[What the task asks]: Copy out exactly the stretch below, from the line with "Instruction: Delete the" through the line with "You are a GUI", both included; the pictures stay out.

[Listed entries]:
*****

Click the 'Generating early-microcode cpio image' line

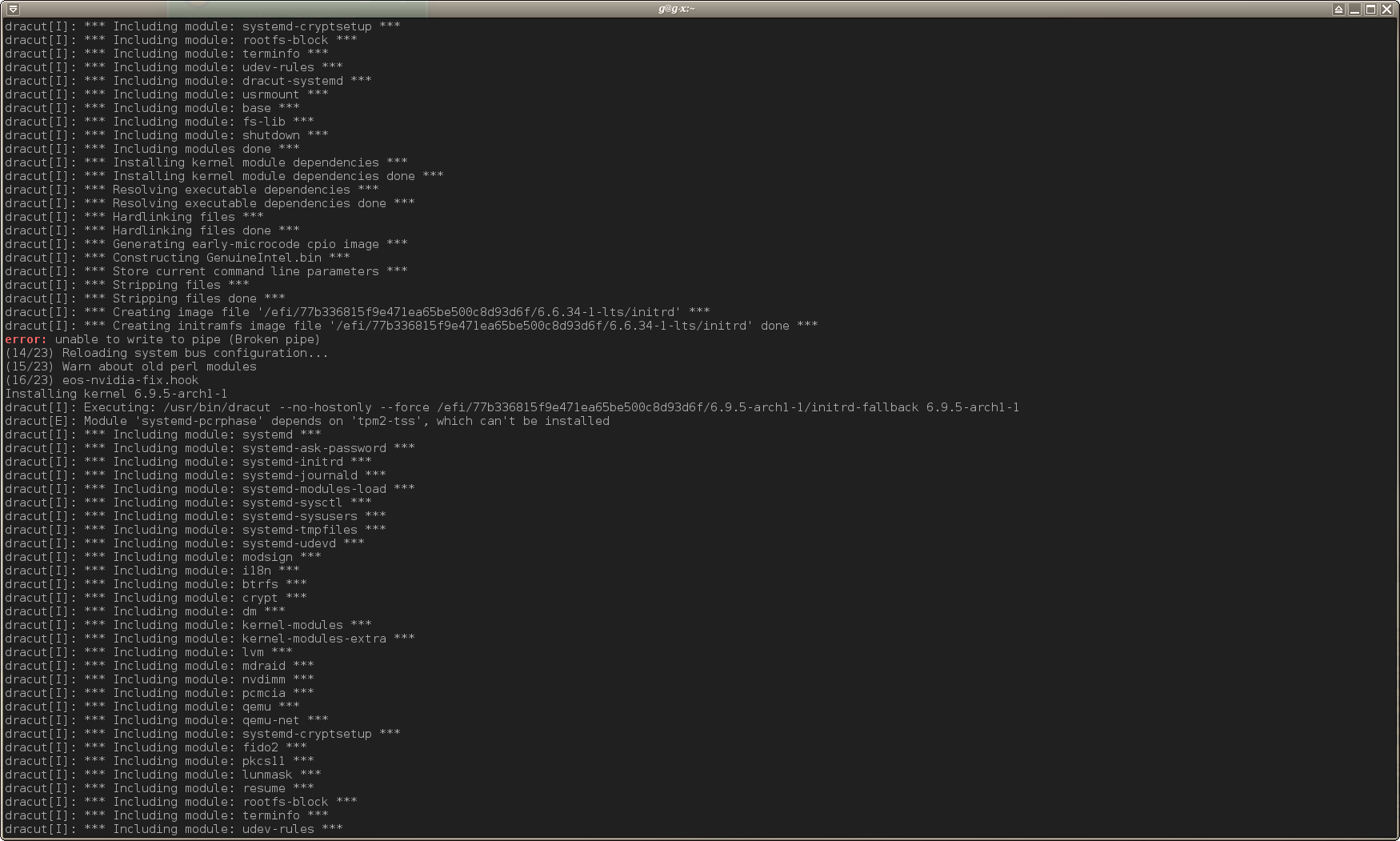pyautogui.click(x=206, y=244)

*****

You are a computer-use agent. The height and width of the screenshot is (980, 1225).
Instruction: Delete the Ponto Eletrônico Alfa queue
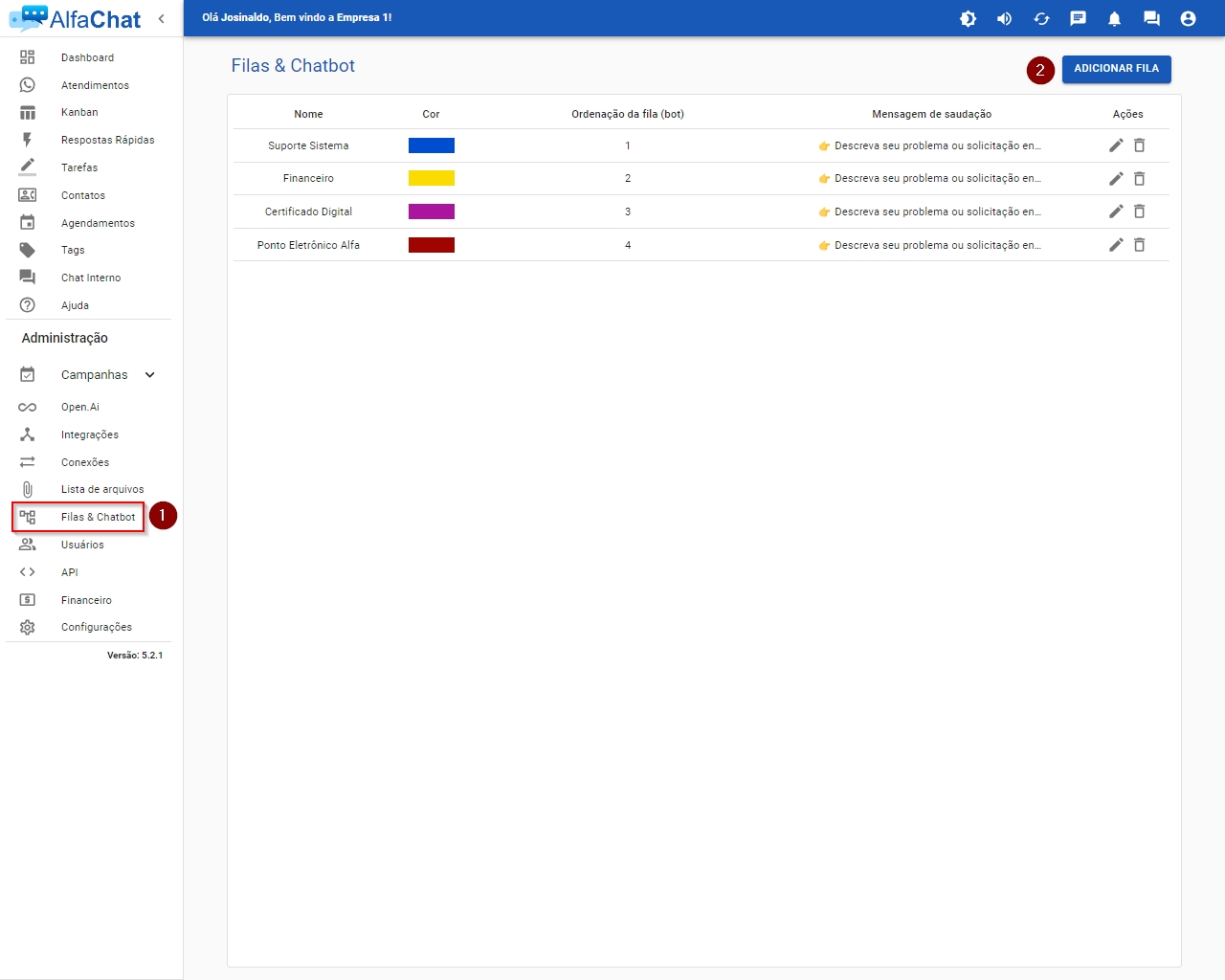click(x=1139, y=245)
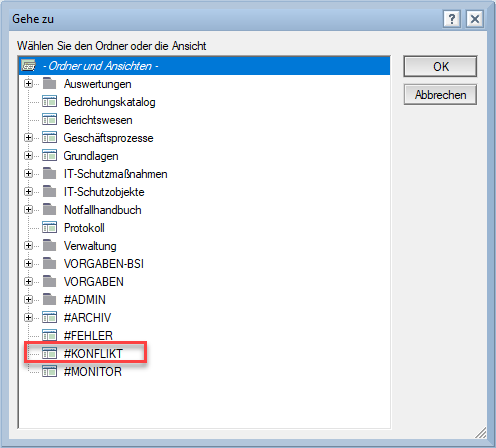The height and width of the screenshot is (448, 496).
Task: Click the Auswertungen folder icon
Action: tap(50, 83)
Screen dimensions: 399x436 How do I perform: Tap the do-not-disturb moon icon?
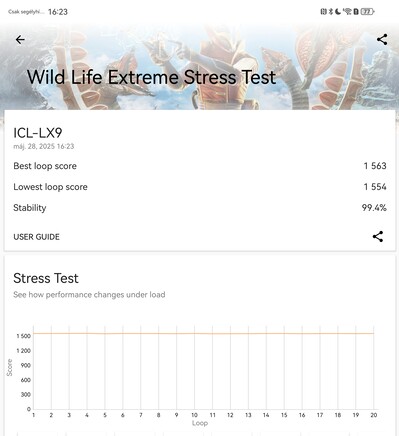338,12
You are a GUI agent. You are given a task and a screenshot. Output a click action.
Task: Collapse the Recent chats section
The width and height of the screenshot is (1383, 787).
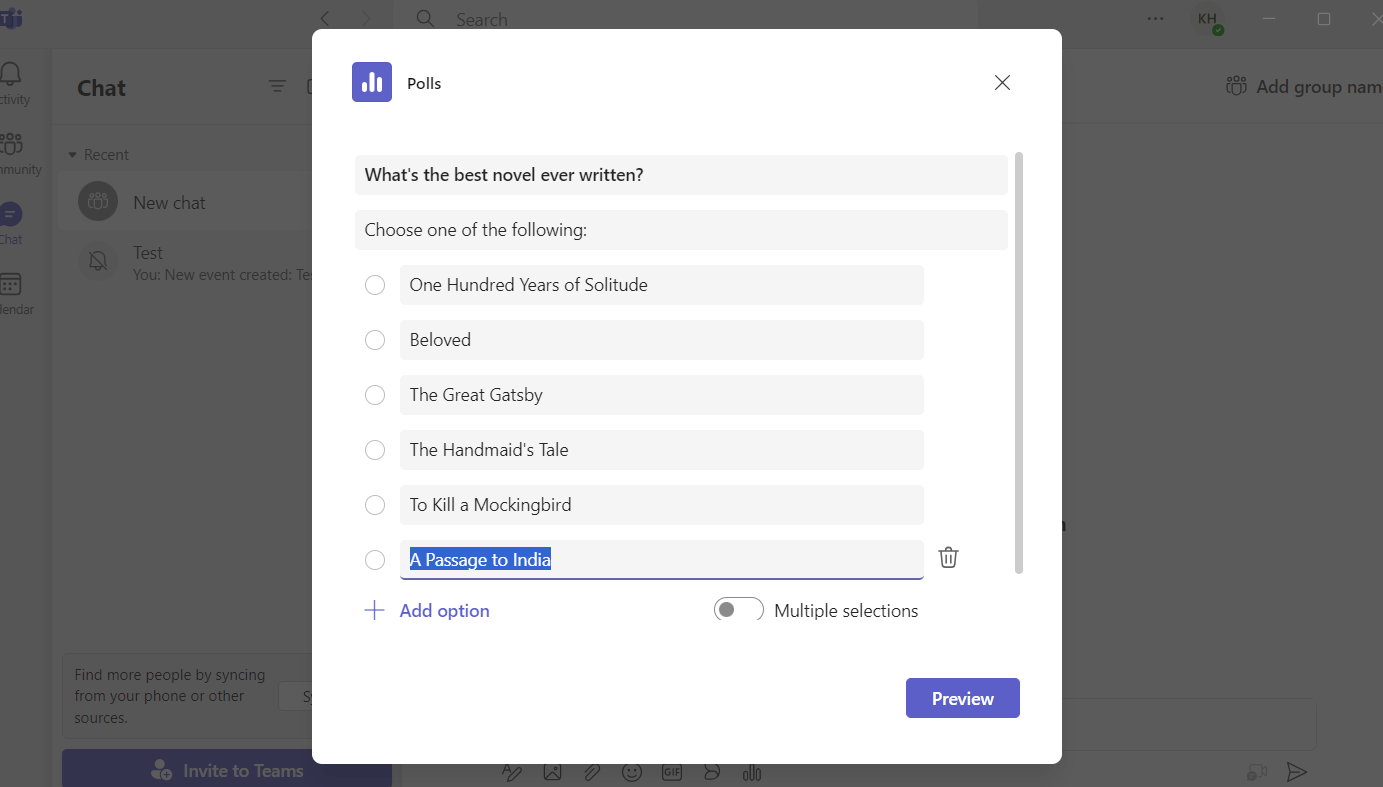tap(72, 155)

*****

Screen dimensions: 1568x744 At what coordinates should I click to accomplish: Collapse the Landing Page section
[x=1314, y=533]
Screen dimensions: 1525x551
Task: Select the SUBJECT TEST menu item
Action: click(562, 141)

*****

[Result of the task]:
Instruction: Delete the Ponto Eletrônico Alfa queue
click(x=1139, y=245)
The height and width of the screenshot is (448, 496).
Task: Click the Auswertungen folder icon
Action: tap(50, 83)
Screen dimensions: 399x436 How do I perform: Tap the do-not-disturb moon icon?
338,12
You are a GUI agent. You are given a task and a screenshot. Output a click action.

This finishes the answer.